### Exercise materials
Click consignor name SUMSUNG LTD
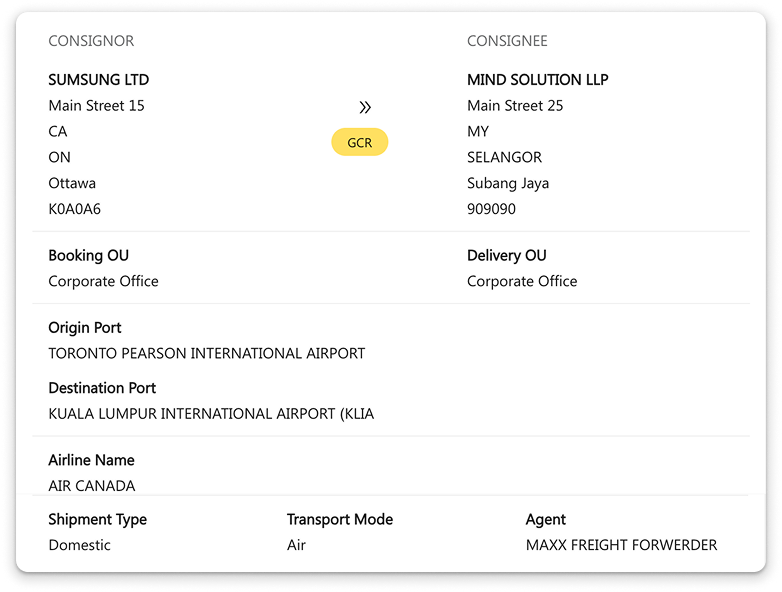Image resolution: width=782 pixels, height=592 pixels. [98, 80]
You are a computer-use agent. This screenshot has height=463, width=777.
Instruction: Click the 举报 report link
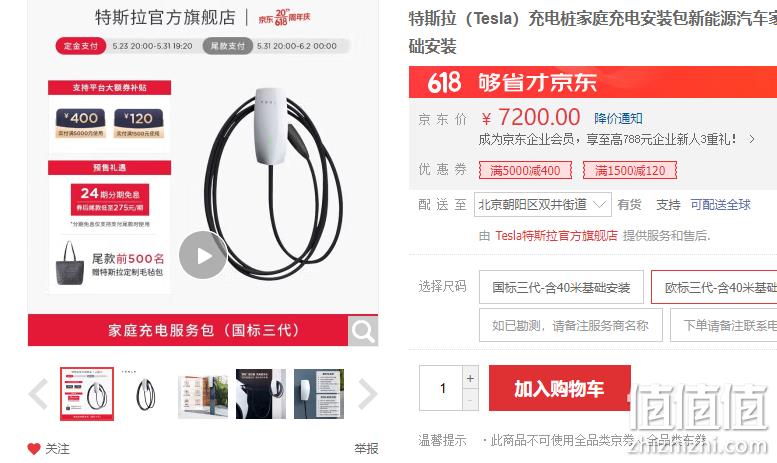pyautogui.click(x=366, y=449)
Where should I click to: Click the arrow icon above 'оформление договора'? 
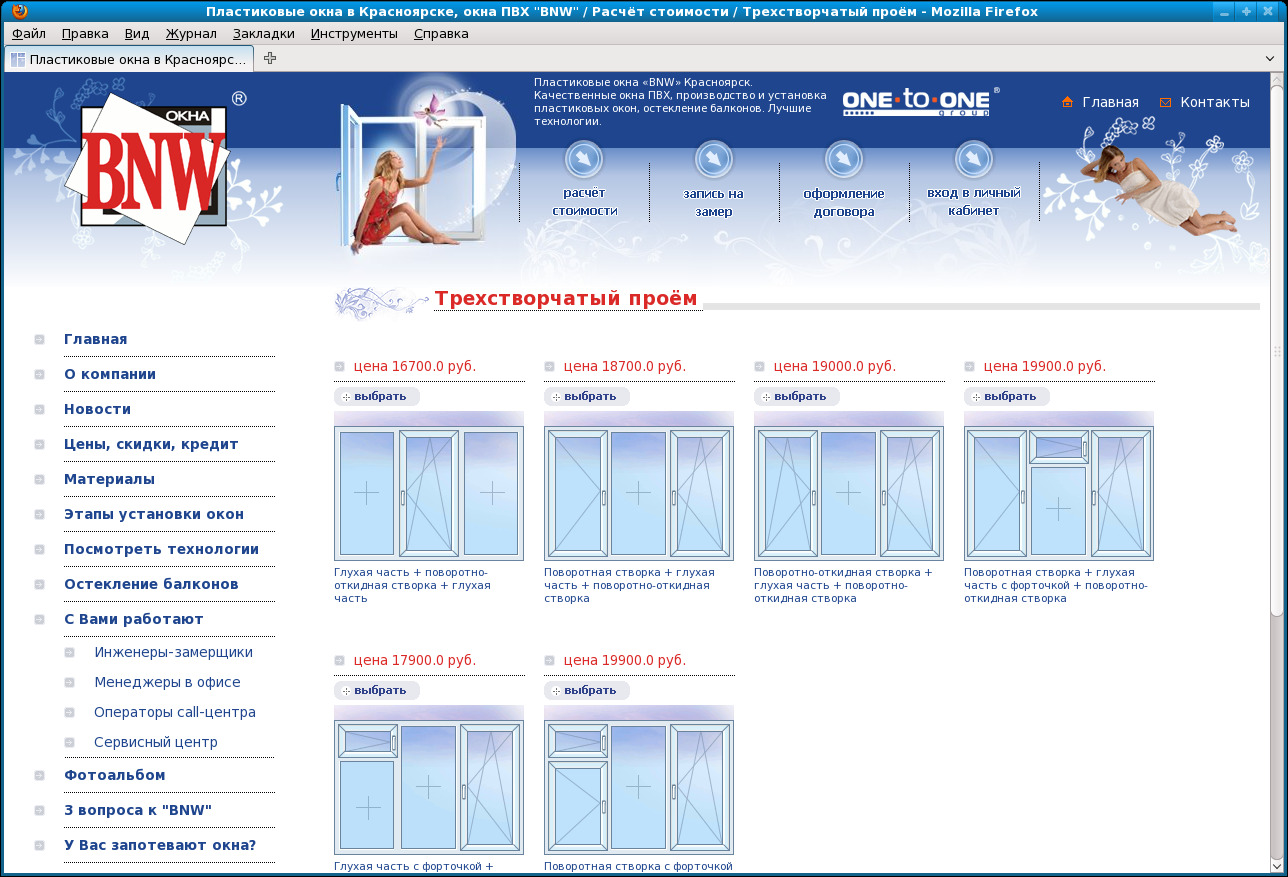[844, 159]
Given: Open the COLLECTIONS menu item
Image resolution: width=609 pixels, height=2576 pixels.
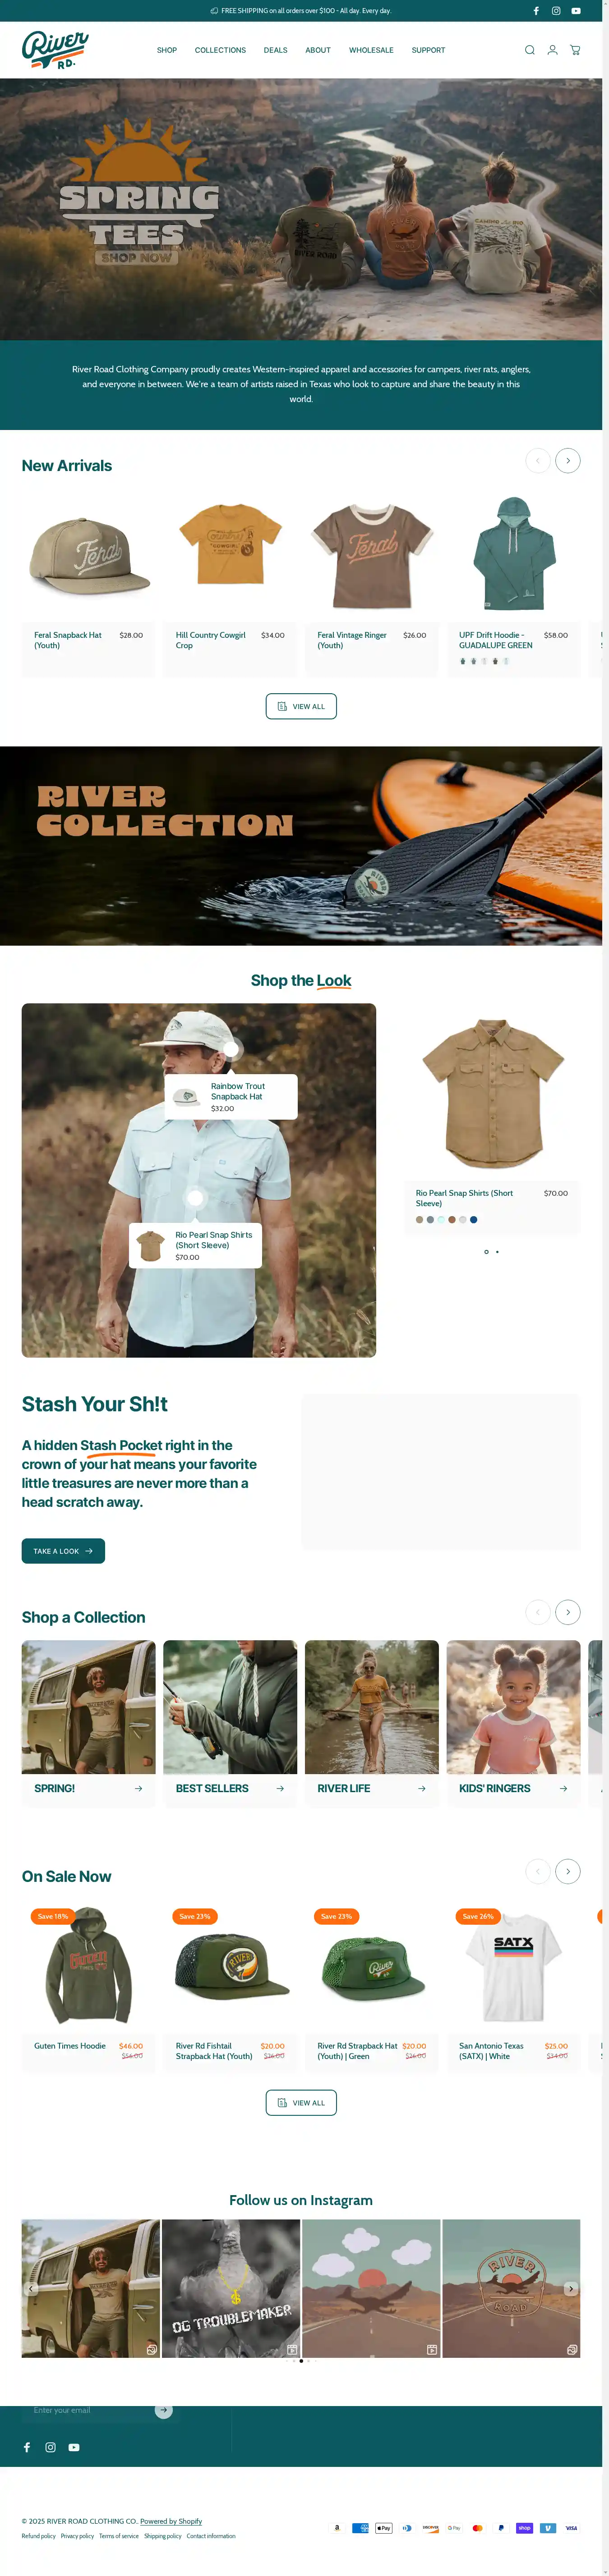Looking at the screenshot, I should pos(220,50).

==

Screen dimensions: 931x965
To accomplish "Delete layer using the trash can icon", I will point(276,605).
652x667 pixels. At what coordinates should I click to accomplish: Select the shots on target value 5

### Your assignment
Copy every line of the data that carries the word "accomplish".

### Written solution
To accomplish "Delete layer using the trash can icon", I will point(276,605).
652x667 pixels. At what coordinates should I click to accomplish: Select the shots on target value 5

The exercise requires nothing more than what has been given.